A 120 g ball moving to the right at 4.5 m/s catches up and collides with a 420 g ball that is moving to the right at 1.2 m/s.

If the collision is perfectly elastic, what is the speed of the 420 g ball after the collision?

## Homework Equations

$$m_1v_{1i}+}m_2v_{2i} = m_1v_{1f}+m_2v_{2f}$$

## The Attempt at a Solution

I manipulated the formula a little bit to solve for V2_f and came up with this:
$$(m_1v_{1i}+}m_2v_{2i} - m_1v_{1f}) / m_2$$

then I plugged in my numbers:
(.12*4.5 + .42*1.2 - .12*.63) / .42

simplified to this:
(.54 + .504 - .0756) / .42

and got 2.3057. Mastering physics said that is wrong however and I'm not sure what I'm doing wrong.

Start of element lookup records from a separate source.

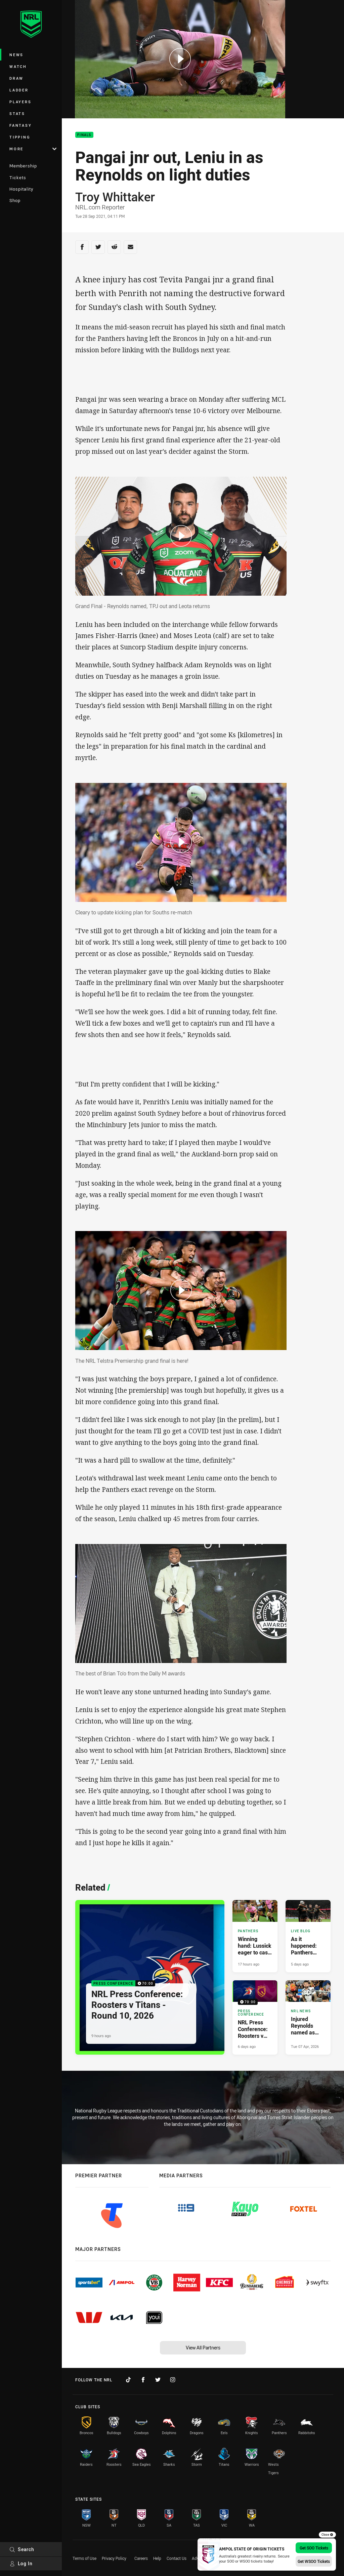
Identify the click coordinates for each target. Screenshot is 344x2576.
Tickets (17, 177)
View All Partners (203, 2347)
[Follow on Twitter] (158, 2380)
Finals (84, 135)
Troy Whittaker (115, 197)
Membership (23, 166)
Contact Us (176, 2558)
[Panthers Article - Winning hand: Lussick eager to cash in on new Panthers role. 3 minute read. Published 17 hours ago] (254, 1936)
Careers (141, 2558)
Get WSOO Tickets (314, 2561)
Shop (14, 200)
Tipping (19, 137)
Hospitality (21, 189)
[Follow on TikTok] (128, 2380)
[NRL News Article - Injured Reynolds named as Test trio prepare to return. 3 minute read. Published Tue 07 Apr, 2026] (308, 2017)
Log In (21, 2563)
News (16, 54)
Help (157, 2558)
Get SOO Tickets (314, 2547)
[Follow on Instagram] (172, 2380)
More (32, 148)
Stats (17, 113)
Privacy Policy (114, 2558)
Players (20, 101)
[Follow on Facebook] (143, 2380)
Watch (18, 66)
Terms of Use (84, 2558)
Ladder (19, 89)
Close (327, 2535)
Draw (16, 78)
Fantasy (20, 125)
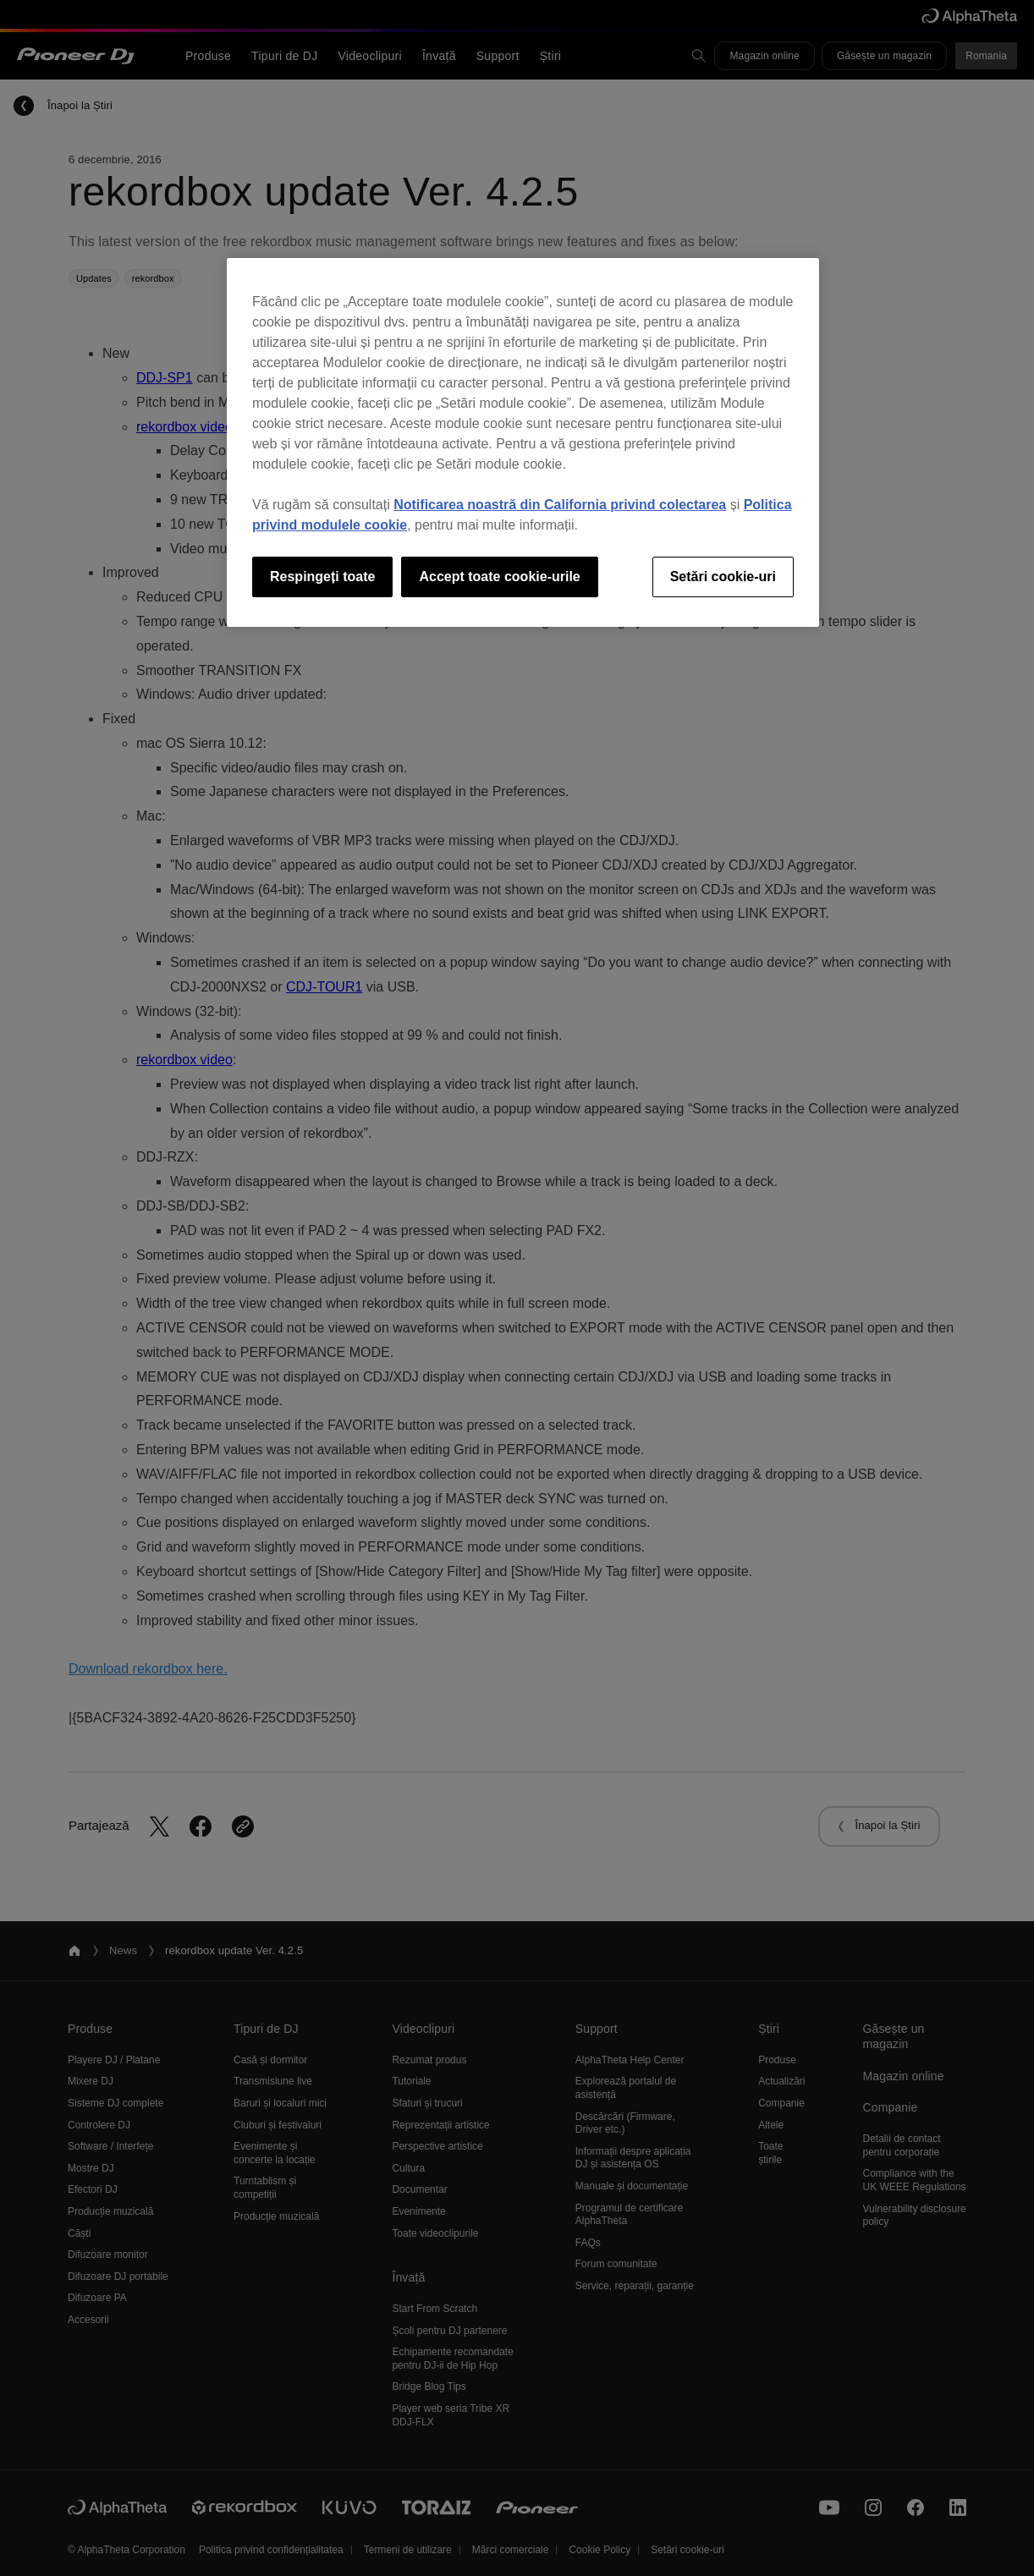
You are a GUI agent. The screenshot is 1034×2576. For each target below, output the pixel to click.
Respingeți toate (322, 576)
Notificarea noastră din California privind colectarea (559, 504)
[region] (523, 442)
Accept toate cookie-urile (499, 576)
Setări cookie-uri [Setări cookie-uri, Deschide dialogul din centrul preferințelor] (723, 576)
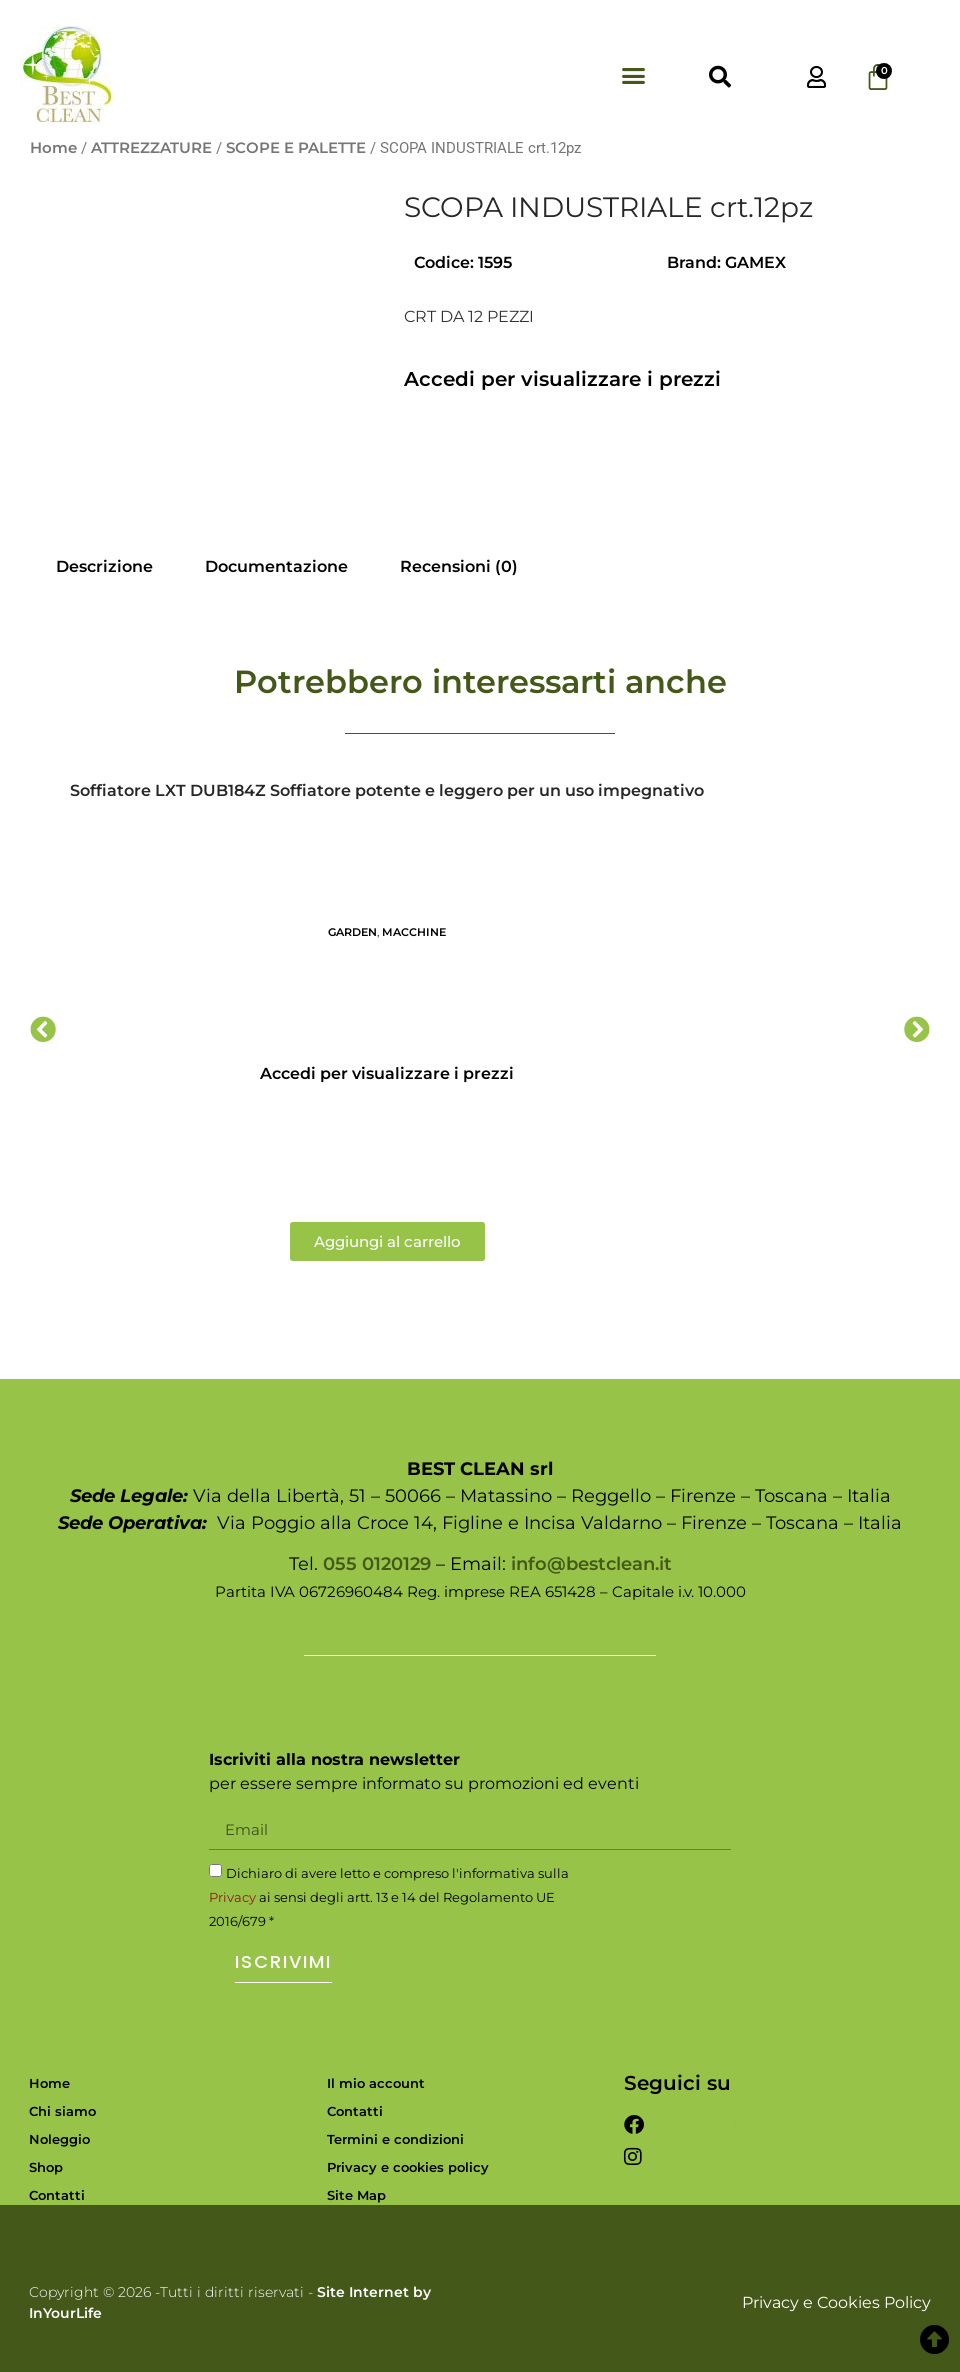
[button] (634, 76)
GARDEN (352, 932)
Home (53, 148)
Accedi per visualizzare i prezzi (562, 379)
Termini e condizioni (395, 2139)
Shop (46, 2167)
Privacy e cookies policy (408, 2167)
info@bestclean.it (591, 1564)
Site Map (356, 2195)
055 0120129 (377, 1564)
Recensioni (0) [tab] (459, 566)
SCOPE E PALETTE (296, 148)
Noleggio (59, 2139)
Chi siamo (62, 2111)
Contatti (57, 2195)
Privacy (232, 1897)
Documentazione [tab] (276, 566)
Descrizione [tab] (104, 566)
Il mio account (376, 2083)
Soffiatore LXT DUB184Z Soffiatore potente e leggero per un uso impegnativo (387, 790)
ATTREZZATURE (151, 148)
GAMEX (755, 262)
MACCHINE (414, 932)
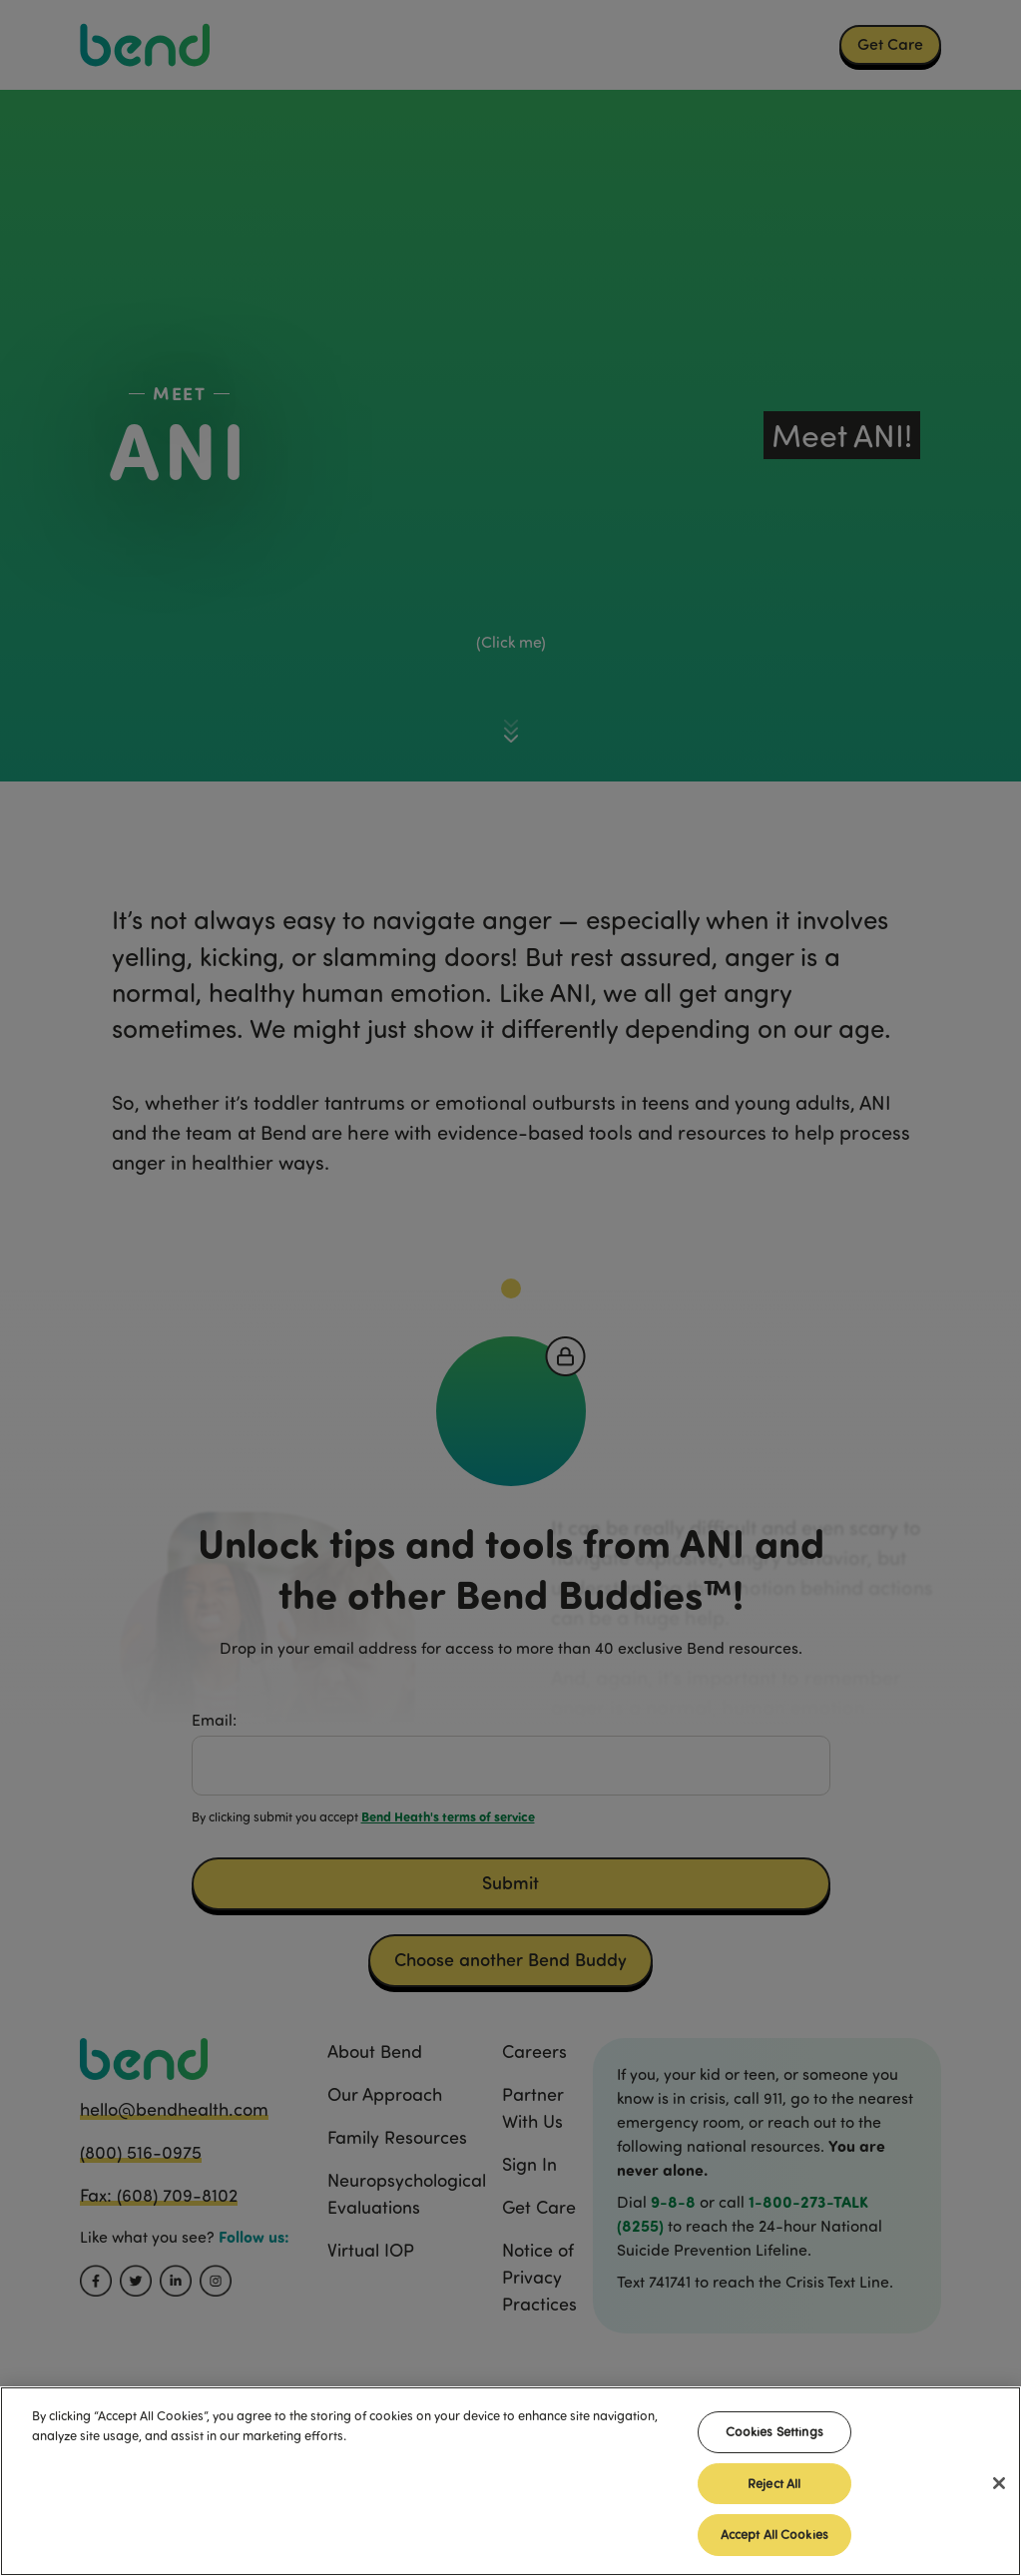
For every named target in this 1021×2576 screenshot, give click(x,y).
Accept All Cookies (774, 2540)
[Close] (999, 2488)
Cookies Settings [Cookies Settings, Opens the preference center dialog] (774, 2436)
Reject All (774, 2488)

Is the conservation of momentum the correct equation for this problem? I found the velocity of the 120 gram ball fine, which was .63 m/s, but am stuck on this one. Any help would be appreciated.

rl.bhat
Homework Helper
Hi Atlos, welcome to PF.
How did you get v1f = 0.63 m/s?

I came to find v1f by using the following equation:

$$[(m_1-m_2) / (m_1+m_2) ]v_{1i} + [2m_2 / (m_1+m_2]v_{2i}$$

A useful fact for straight line elastic collision is that

v_2b - v_1b = - (v_2a - v_1a)

v_1a = velocity of m1 before collision
v_1b = velocity of m1 after collision etc.

Relative velocity before the collision is the same as after, just opposite in sign.